▸ **Travail demandé**
a - Répondez à ces questions à l'aide de l'extrait sur la répétition :
(i) Qu'y a-t-il au fondement de la répétition ?
(ii) D'où vient l'objet a ?
(iii) À quelle page renvoie la citation sur « cette chose obscure » ?
b - Pour chaque affirmation, dites si elle s'accorde avec l'extrait sur la répétition, et citez les mots qui le montrent :
(i) La marque qui se répète est censée répéter la première rencontre traumatique du sujet avec la jouissance.
(ii) Le Un atteint la jouissance.
(iii) Cette chose obscure n'est appelée que « trauma ».

Je note ceci concernant la répétition : « répétition d’un trait, d’une marque signifiant censée répéter la première rencontre traumatique du sujet avec la jouissance, « cette chose obscure que nous appelons tantôt trauma, tantôt plaisir exquis » (p. 51). Au fondement de la répétition donc : « un ratage, un rendez-vous manqué avec le réel traumatique ».

L’objet a se produit d’une perte consécutive « du fait que le Un (la marque qui se répète) rate la jouissance ».

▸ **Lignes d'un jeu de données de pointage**
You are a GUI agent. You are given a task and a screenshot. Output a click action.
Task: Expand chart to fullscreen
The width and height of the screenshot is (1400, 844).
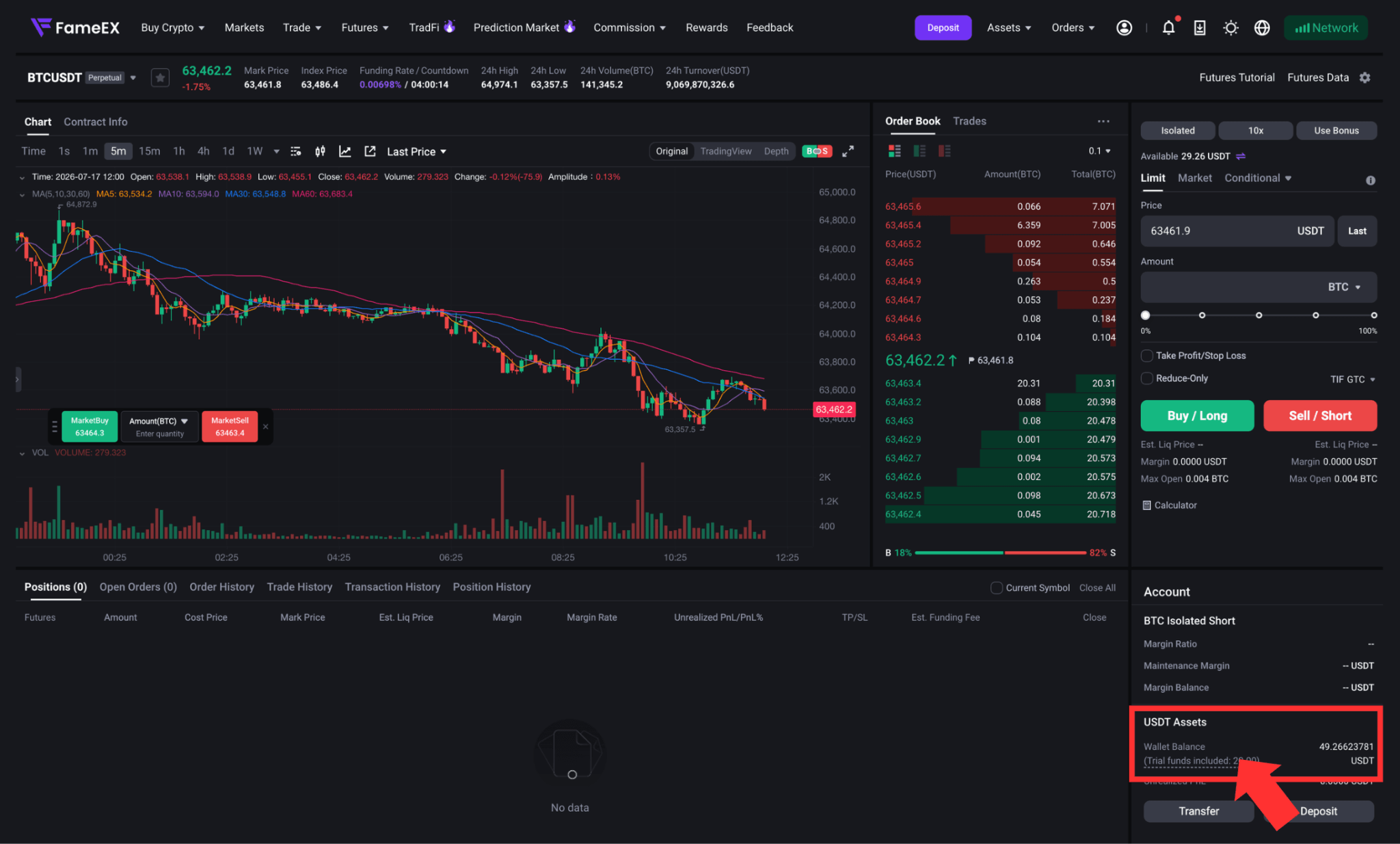848,151
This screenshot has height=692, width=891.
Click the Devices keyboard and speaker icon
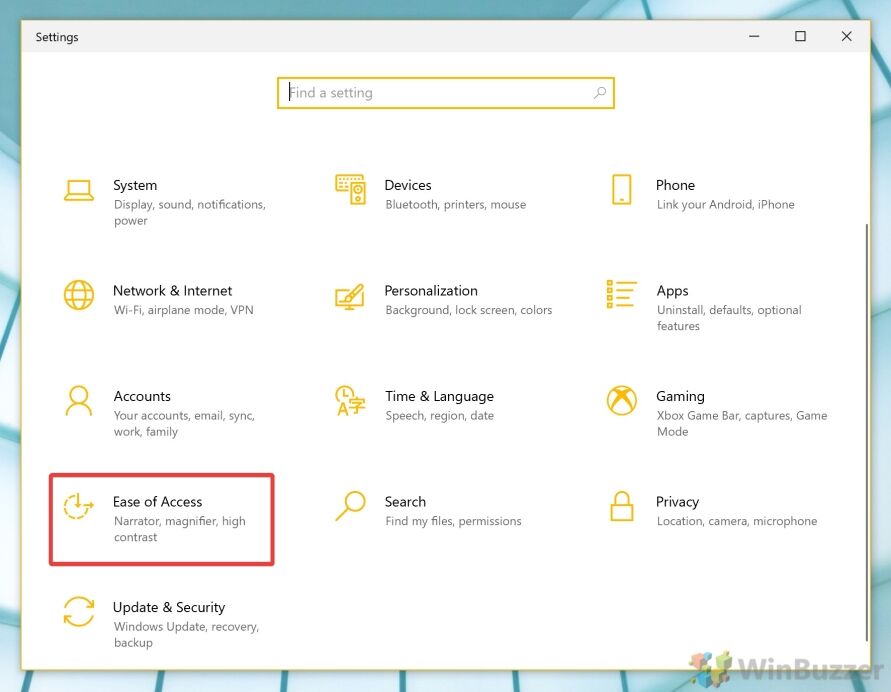click(x=350, y=189)
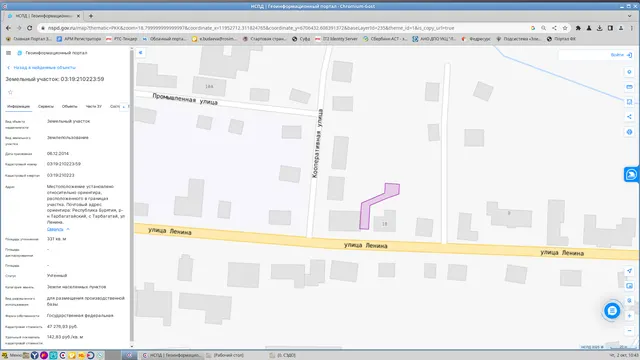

▸ **Réponses par tâche**
a -
(i) Un ratage, un rendez-vous manqué avec le réel traumatique.
(ii) D'une perte consécutive au fait que le Un, la marque qui se répète, rate la jouissance.
(iii) À la page 51.

b -
(i) Oui : « censée répéter la première rencontre traumatique du sujet avec la jouissance ».
(ii) Non : « le Un (la marque qui se répète) rate la jouissance ».
(iii) Non : « tantôt trauma, tantôt plaisir exquis ».